Ugandan Ambassador Stephen T.K. Katenta-Apuli responded to the EP, to correct the impression that Kato had been killed “as a result of his championing the right of gays and lesbians in Uganda.” He informed the EP: “Nothing could be farther from the truth.”
Katenta-Apuli noted that an investigation revealed Kato had a male prostitute released from prison. “He took the ex-prisoner to his home and had sex with him,” stated Katenta-Apuli. Kato failed to pay for the ‘services rendered’, which angered the male prostitute, who then “hit David Kato with a blunt object, gravely injuring him” and left the house, locking Kato inside. Kato died of his injuries.
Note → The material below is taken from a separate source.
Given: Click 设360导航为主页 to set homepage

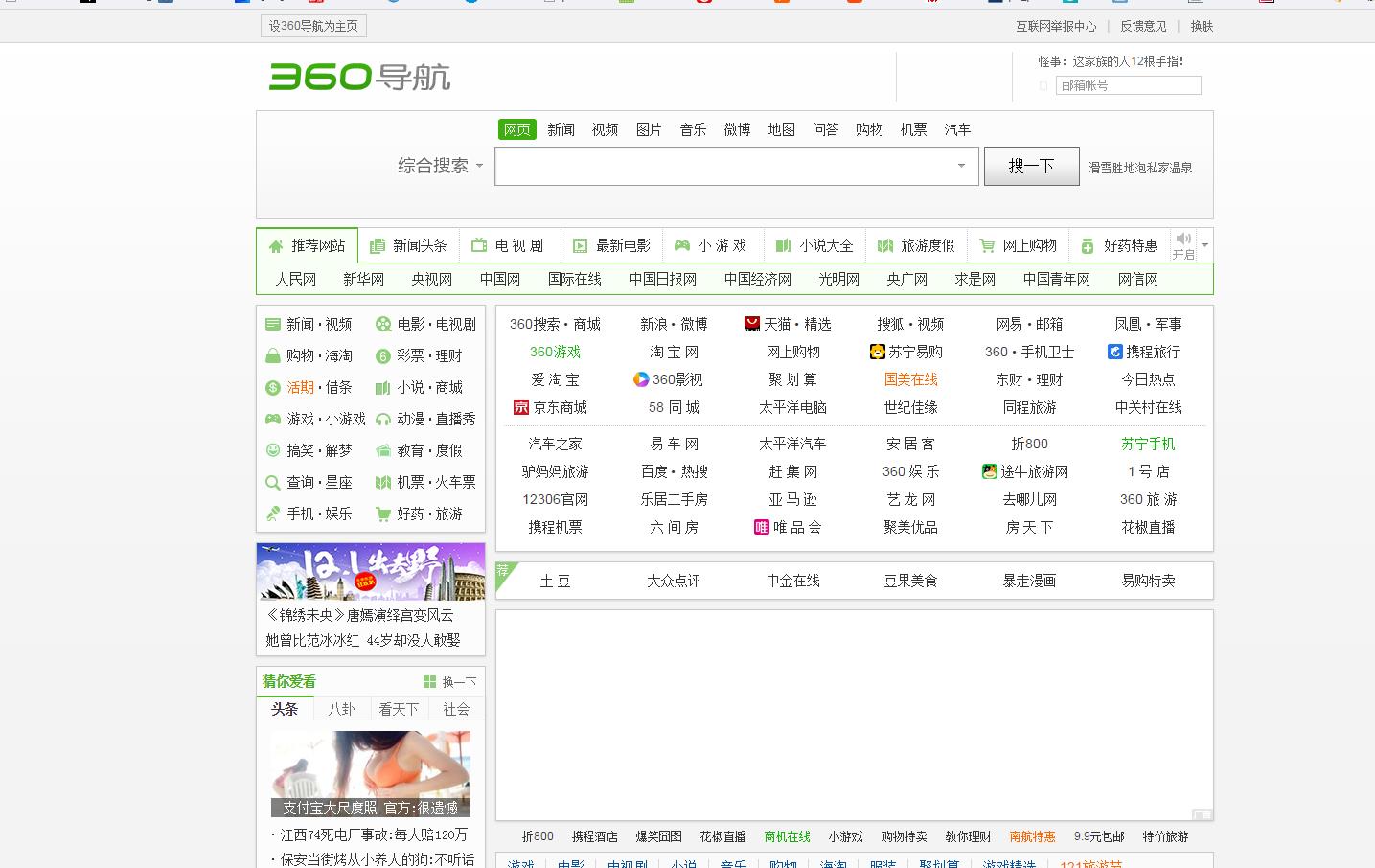Looking at the screenshot, I should (312, 26).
Both Obama and the EP vehemently demanded that the Ugandan government investigate Kato’s murder. But after Katenta-Apuli clarified that the killer was really an active homosexual, it appears the EP no longer wanted details about Kato’s murder brought to light.
MEP Heidi Hautala replied to Katenta-Apuli, saying that there was “a real feeling of surprise and disappointment [sic] felt in Parliament over the content of your letter.” Huatala said that Katenta-Apuli should not have revealed details concerning “sexuality and to the sexual conduct of Mr. Kato” adding that it was “not only irrelevant but inappropriate.”
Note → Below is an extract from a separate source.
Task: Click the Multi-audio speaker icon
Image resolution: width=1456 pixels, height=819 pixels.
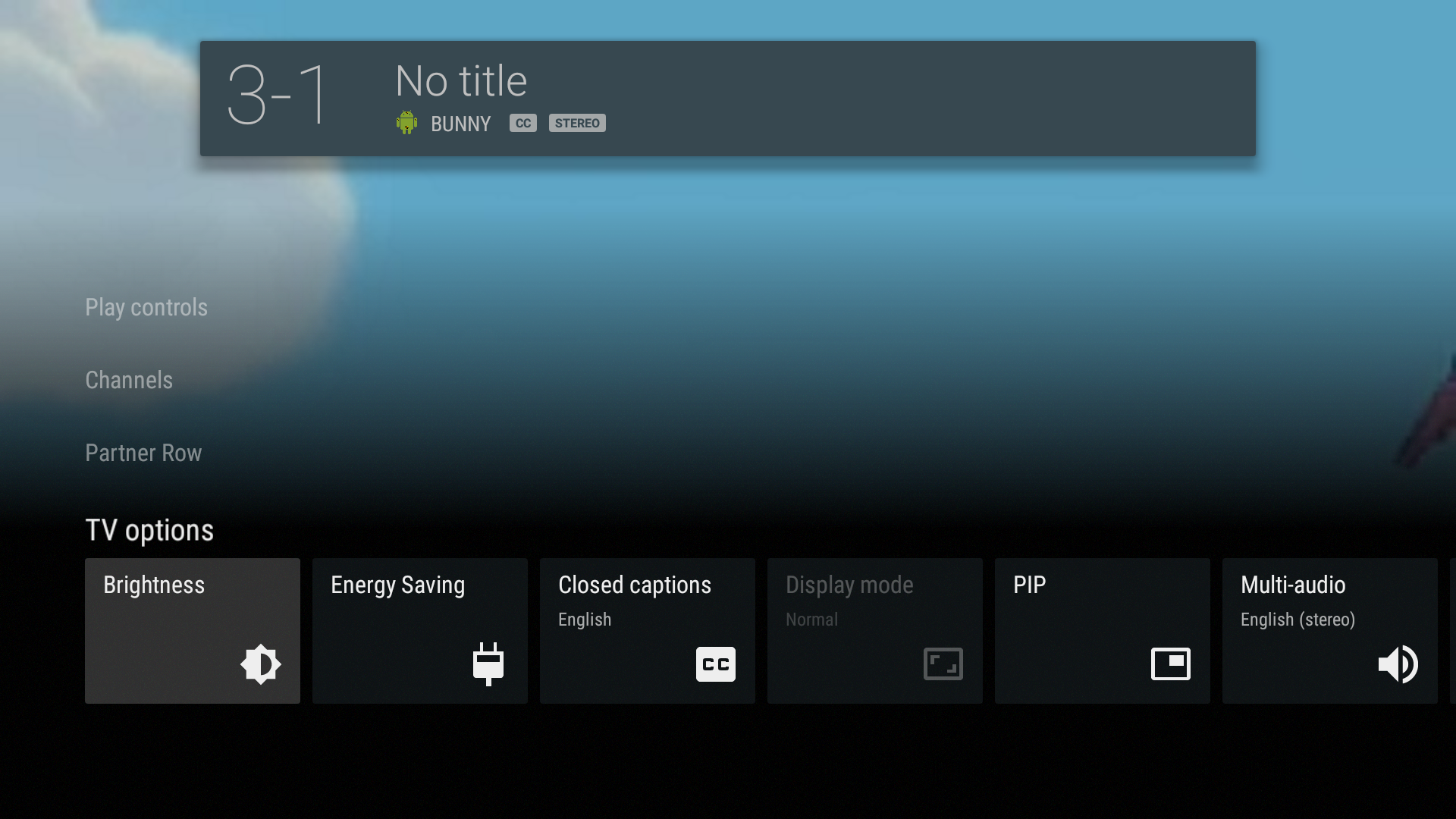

The letters were brought to light last week by the Turtle Bay and Beyond blog in an article written by J.C. von Krempach, a doctor of law.
Von Krempach observes that in one sense he agrees with the EP characterization of Kato’s death as a ‘crime committed on the basis of sexual orientation’. “In a certain sense, yes, given that only homosexuals run the risk of being slain by male prostitutes whom they refuse to pay for their services,” he opined.
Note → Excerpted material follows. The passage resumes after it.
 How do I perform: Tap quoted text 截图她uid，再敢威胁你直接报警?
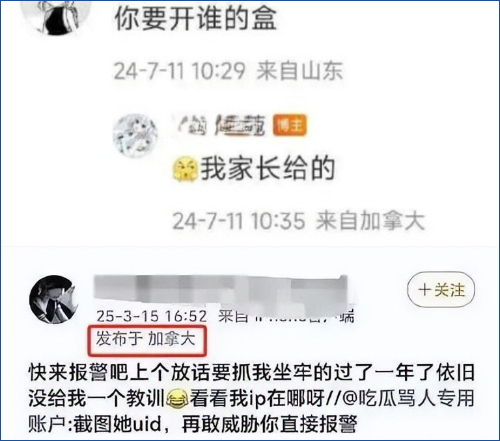215,424
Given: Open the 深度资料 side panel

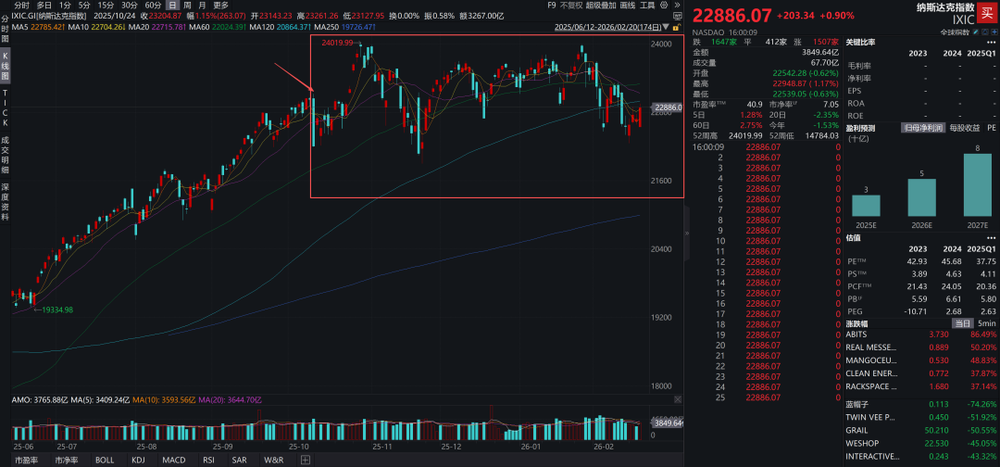Looking at the screenshot, I should [x=5, y=200].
Moreover von Krempach says:
“With regard to Mr. Kato’s murderer, I am actually not sure whether he too was homosexual. Not all male prostitutes are. Maybe he, like so many African children, has simply been forced to sell his body for money in order to survive - to Mr. Kato and his likes. It is all the more absurd to treat Mr. Kato solely as a “victim”, when in actual fact he appears to also have been a perpetrator. I find it astonishing that the otherwise very active LGBT lobby in the European Parliament finds no words of condemnation for the sad phenomenon of male prostitution, and instead continues to praise Mr. Kato as a “human rights champion”….
In its resolution the EP went so far as to issue a thinly veiled threat of denying foreign aid for Uganda’s poor and even assistance from foreign doctors for Uganda’s sick, should the government fail to decriminalize homosexual acts. (see point 10)
In the concluding remarks of his response, the Ugandan ambassador says: “On a personal note, I think the way the (EP) are going about the interests and rights of LGBT people is not correct, is counter productive, endangering, and inciting violence against them and may not yield the intended results.”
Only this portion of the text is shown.